The extortion virus called WannaCrypt has infected tens of thousands of computers around the world. It has paralyzed the work of British hospitals and Spanish companies, and then made its way to Russia, attacking the regional departments of the Ministry of Internal Affairs and the Investigative Committee.
Kaspersky reports that tens of thousands of computers in 74 countries were infected and this number continues to grow. Some experts say that the world may have witnessed the largest virus attack in history.
Cybersecurity specialists say that WannaCrypt is essentially a standard ransomware Trojan. Once on the victim’s computer, it encrypts all the data on the hard drive and requires 300 dollars in Bitcoins to be sent to the attackers. Victims are given three days, after which the ransom amount will be doubled, and in a week the files will remain encrypted forever.
Experts also note a well-developed and very “friendly” payment interface supporting dozens of languages, including English, Russian, Spanish, Chinese and even Romanian.

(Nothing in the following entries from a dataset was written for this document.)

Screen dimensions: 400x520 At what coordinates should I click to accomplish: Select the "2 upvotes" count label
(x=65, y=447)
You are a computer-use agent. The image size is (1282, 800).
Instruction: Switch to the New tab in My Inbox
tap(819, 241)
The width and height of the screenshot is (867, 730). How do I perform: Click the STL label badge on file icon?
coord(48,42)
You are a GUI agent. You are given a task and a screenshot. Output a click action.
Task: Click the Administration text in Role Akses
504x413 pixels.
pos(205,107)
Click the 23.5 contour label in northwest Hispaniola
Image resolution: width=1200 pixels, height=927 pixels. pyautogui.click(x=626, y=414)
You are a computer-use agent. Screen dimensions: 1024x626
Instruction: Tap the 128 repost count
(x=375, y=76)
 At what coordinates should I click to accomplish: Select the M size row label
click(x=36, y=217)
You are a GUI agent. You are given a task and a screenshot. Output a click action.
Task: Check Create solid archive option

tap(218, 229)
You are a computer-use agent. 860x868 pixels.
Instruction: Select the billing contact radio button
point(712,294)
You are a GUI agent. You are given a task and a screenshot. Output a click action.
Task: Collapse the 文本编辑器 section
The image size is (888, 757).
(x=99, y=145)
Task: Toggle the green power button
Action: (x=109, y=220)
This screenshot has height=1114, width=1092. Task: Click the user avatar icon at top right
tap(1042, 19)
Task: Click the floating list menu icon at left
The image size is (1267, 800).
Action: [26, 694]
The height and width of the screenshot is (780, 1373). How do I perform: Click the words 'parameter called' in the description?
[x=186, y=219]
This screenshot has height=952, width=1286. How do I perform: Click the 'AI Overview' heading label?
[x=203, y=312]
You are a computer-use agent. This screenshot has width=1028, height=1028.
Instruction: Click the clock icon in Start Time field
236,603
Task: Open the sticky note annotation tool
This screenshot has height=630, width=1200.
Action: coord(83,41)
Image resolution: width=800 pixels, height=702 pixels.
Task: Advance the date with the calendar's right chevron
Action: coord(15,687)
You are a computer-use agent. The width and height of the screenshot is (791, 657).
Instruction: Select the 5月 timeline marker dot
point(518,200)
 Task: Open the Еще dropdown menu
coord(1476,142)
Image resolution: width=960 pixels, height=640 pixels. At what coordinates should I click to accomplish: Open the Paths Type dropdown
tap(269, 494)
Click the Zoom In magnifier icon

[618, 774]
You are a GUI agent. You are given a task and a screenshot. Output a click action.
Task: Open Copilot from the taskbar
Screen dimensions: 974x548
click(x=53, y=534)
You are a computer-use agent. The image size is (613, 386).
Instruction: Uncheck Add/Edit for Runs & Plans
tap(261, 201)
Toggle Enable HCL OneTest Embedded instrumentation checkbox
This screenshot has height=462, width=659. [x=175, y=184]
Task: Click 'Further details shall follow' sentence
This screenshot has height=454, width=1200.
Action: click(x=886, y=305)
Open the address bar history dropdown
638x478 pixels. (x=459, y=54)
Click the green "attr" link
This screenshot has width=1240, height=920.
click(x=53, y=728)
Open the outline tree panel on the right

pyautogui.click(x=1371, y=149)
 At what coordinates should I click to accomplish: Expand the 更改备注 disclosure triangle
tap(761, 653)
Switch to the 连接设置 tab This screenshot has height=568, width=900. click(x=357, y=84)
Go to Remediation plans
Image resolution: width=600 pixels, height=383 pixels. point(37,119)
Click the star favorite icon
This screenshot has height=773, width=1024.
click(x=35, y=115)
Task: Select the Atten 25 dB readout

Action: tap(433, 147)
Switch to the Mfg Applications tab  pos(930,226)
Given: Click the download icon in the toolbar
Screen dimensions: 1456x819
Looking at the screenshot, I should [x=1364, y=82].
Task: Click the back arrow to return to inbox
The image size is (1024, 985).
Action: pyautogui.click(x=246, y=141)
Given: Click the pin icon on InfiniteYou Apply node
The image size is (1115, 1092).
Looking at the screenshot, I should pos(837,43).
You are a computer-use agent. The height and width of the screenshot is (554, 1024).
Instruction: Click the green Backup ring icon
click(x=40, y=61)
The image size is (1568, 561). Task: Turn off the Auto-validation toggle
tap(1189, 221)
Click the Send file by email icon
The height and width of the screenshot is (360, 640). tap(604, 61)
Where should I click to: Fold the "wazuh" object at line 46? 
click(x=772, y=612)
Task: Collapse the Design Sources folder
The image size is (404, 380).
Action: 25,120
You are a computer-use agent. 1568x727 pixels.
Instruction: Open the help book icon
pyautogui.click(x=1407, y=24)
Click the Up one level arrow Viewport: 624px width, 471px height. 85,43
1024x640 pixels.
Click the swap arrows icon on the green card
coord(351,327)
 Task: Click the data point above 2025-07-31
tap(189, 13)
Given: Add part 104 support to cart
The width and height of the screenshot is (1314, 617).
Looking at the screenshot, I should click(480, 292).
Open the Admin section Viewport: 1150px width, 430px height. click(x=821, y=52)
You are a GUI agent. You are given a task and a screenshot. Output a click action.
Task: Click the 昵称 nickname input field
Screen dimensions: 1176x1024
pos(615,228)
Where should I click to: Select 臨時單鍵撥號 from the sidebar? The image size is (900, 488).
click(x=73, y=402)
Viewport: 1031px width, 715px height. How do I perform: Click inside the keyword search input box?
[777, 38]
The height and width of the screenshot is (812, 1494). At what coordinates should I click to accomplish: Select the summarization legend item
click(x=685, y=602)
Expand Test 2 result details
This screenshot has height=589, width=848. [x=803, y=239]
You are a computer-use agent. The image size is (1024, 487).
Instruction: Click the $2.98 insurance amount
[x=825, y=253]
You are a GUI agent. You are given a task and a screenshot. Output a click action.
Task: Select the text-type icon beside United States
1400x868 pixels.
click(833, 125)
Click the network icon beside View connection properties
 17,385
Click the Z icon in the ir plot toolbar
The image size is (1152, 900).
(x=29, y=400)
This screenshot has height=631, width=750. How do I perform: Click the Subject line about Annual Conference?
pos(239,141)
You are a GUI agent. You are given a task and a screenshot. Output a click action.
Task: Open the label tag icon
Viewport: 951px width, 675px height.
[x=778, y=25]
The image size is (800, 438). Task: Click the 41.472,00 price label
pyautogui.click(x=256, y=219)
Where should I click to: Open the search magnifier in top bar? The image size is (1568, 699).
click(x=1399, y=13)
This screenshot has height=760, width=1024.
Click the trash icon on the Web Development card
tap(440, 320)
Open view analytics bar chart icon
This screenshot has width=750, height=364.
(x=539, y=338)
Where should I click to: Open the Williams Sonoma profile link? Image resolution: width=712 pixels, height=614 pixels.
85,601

Another important feature is that this virus only infects Windows computers. Experts believe that users who did not install the latest operating system updates face the maximum risk.
The victims report that antivirus software can not detect WannaCrypt despite the fact that it takes about four hours to complete the full encryption cycle. There are also no third-party programs found in Windows Task Manager. Some victims tried to format the hard drive or reinstall Windows, but after a while, the screen reappeared with a request to pay the ransom.
Experts remind that ransomware usually hides in PDF-documents and are distributed by spam mail.
While experts do not know what kind of hacker group developed WannaCrypt and conducted such a massive attack. The attackers obviously took advantage of the fact that many users did not install the latest Windows updates.